Welche Risiken können bei der naturnahen Gestaltung von Firmengeländen auftreten?

Die Umsetzung naturnaher Maßnahmen birgt auch gewisse Risiken, die berücksichtigt werden sollten:

  • Erhöhter Ausgleichsbedarf: Durch eine naturnahe Gestaltung findet in der Regel eine ökologische Aufwertung der Fläche statt. Sollte diese Fläche nur vorübergehend naturnah gestaltet und in Zukunft einmal einer baulichen Nutzung zugeführt werden, so wird hierfür in der Regel ein höherer Ausgleich fällig sein. Denn jede Baumaßnahme muss ökologisch ausgeglichen werden. Für die Bewertung des ökologischen Ausgleichs wird dabei der Status Quo, also der aufgewertete Zustand herangezogen.  Diesem Risiko können Sie vorbeugen, indem Sie den zuvor erwähnten Ausgangszustand ermitteln lassen und den naturschutzfachlichen Mehrwert als „Natur auf Zeit“ im Vorfeld anerkennen lassen.
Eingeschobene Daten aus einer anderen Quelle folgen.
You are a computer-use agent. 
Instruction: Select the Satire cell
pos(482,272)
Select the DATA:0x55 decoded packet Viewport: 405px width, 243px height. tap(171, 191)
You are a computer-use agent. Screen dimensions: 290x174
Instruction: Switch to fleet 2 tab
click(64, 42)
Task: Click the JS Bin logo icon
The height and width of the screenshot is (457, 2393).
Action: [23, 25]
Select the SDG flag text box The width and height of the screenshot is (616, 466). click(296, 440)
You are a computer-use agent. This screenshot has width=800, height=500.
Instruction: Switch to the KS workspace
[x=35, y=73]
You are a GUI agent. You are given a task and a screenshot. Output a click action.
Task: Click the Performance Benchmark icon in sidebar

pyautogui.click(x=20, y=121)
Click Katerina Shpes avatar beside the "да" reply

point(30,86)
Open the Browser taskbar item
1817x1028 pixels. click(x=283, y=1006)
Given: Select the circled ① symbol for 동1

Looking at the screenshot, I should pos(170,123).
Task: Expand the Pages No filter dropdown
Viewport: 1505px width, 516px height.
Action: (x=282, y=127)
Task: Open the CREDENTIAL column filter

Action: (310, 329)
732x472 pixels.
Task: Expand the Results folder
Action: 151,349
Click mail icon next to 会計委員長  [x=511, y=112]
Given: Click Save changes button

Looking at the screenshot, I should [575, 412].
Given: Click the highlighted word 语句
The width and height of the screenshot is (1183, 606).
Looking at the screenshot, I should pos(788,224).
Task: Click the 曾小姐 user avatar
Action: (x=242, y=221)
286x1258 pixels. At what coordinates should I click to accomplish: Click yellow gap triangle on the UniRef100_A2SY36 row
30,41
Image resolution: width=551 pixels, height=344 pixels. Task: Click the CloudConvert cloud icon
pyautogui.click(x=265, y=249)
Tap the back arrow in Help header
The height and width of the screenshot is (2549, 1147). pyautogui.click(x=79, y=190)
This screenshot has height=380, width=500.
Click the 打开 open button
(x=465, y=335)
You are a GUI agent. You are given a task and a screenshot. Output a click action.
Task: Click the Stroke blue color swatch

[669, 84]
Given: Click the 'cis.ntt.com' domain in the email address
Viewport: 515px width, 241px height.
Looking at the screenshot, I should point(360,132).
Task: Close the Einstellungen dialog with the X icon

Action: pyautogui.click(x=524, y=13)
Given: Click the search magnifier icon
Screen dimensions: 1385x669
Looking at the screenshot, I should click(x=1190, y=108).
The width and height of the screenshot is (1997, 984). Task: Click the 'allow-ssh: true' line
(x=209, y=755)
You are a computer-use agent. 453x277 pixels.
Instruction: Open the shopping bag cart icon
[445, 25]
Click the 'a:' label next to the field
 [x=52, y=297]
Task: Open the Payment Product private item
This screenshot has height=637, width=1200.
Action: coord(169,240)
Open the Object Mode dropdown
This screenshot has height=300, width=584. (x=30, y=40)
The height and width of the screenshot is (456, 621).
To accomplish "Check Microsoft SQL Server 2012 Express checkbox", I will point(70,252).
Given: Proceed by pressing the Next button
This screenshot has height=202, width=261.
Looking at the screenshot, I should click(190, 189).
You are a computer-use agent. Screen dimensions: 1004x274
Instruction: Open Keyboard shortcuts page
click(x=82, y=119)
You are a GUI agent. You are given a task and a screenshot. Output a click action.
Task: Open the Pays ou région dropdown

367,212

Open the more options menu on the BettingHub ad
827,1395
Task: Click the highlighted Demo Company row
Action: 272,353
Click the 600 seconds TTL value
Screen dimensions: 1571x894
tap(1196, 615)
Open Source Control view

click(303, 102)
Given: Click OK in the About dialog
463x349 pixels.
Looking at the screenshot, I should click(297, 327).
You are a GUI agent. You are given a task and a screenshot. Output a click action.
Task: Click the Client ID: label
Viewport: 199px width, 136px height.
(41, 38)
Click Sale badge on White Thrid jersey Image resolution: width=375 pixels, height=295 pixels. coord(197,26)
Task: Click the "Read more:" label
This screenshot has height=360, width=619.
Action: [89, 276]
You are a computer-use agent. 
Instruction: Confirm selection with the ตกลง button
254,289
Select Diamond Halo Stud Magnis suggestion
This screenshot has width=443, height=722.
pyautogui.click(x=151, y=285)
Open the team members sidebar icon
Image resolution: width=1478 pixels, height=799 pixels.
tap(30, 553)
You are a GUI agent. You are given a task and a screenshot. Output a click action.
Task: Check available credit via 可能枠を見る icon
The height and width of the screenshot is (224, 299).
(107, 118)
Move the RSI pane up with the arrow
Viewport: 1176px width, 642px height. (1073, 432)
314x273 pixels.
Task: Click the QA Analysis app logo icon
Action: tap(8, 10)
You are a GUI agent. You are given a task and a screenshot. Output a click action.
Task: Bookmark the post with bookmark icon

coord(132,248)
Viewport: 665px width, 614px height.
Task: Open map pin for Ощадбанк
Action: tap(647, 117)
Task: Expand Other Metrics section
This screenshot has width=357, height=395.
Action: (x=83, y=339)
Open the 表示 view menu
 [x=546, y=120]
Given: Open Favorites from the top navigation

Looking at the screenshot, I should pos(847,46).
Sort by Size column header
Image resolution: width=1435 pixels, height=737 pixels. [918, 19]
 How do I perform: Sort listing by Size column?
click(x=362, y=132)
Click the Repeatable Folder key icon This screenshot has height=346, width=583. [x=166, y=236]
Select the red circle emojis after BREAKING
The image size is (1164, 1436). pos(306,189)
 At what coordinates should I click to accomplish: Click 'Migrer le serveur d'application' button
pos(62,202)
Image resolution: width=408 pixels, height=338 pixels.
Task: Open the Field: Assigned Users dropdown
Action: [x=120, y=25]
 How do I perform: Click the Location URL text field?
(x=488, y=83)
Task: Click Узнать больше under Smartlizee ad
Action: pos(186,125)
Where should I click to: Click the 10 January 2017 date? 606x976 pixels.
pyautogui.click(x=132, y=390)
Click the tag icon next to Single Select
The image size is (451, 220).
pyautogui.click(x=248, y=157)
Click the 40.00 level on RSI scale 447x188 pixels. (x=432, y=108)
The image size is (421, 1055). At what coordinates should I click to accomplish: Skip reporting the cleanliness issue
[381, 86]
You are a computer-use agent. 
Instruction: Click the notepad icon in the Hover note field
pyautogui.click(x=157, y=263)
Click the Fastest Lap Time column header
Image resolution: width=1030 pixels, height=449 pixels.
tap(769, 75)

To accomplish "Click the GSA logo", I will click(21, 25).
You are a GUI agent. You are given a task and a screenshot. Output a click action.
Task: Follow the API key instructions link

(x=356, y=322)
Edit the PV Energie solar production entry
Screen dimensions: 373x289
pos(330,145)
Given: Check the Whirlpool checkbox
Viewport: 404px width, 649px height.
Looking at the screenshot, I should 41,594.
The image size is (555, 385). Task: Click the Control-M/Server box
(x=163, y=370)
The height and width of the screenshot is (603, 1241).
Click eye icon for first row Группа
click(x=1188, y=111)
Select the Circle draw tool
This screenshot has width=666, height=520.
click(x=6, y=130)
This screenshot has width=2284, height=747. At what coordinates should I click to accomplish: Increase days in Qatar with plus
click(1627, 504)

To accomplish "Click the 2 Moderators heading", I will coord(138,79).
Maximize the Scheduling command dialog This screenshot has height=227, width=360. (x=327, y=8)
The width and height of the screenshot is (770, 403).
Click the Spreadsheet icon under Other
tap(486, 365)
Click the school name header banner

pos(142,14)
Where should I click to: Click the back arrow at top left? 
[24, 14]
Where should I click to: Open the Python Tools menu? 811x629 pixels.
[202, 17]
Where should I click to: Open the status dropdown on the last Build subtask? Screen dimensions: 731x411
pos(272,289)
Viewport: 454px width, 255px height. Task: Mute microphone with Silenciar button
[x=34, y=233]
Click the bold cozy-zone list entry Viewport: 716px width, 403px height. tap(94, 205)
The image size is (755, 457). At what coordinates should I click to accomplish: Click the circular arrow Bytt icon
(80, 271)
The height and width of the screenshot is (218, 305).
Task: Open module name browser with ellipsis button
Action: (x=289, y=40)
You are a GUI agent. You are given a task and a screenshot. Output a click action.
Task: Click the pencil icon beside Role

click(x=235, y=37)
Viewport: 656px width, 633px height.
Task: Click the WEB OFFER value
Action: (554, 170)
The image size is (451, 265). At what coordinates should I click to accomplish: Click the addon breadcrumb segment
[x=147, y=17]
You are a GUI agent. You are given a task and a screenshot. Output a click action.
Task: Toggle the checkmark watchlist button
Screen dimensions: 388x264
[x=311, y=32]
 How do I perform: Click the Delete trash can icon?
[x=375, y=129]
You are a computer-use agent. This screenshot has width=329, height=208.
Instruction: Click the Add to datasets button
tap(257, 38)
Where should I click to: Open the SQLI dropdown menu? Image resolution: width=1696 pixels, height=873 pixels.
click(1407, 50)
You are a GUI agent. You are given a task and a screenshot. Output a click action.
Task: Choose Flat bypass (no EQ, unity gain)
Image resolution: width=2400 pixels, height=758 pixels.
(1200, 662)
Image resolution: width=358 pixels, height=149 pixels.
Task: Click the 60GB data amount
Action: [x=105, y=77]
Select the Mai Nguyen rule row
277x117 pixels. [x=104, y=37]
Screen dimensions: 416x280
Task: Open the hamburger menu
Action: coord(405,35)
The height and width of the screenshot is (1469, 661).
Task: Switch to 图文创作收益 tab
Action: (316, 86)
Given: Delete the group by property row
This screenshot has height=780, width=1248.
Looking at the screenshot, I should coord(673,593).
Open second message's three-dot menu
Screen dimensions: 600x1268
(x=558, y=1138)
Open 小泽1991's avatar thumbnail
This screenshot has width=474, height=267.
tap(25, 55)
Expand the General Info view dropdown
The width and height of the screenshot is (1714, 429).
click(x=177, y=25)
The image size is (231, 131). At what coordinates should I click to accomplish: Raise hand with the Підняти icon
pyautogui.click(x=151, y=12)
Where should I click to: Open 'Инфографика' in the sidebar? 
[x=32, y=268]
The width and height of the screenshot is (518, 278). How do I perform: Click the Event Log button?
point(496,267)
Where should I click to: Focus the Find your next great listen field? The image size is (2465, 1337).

  • Bildung geschützter Biotope: Wenn eine Fläche naturnah gestaltet und/oder sich selbst überlassen werden soll, besteht das Risiko, dass sich ein gesetzlich geschütztes Biotop entwickelt. Bestimmte naturschutzfachlich besonders wertvolle Biotope werden automatisch per Gesetz geschützt. Die dann entstandenen Biotope dürfen nicht mehr zerstört werden. Von diesem Verbot kann auf Antrag eine Ausnahme zugelassen werden, wenn die Beeinträchtigungen ausgeglichen werden. Es empfiehlt sich daher, die betreffende Fläche von einem Fachplaner oder -gutachter dahingehend analysieren zu lassen, ob dieses Potenzial zur Entwicklung eines gesetzlich geschützten Biotops haben könnte.

  • Ansiedlung geschützter Arten: Es besteht das Risiko, dass sich eine geschützte Art auf einer naturnah gestalteten Fläche ansiedelt. Wenn es sich um eine Reservefläche handelt, die nach einer Phase der naturnahen Gestaltung wieder oder erstmals baulich oder anderweitig genutzt werden soll, können hierdurch Probleme auftreten. Es besteht die Gefahr, geschützte Arten zu töten, zu verletzen oder kostspielige Ausgleichsmaßnahmen durchführen und hierfür Flächen beschaffen zu müssen. Beobachten Sie daher die naturnah gestalten Flächen genau. Sollte sich dort eine geschützte Art angesiedelt haben, so empfiehlt es sich, die rechtlichen Auswirkungen frühzeitig mit der Unteren Naturschutzbehörde abzuklären und das Ergebnis schriftlich zu dokumentieren.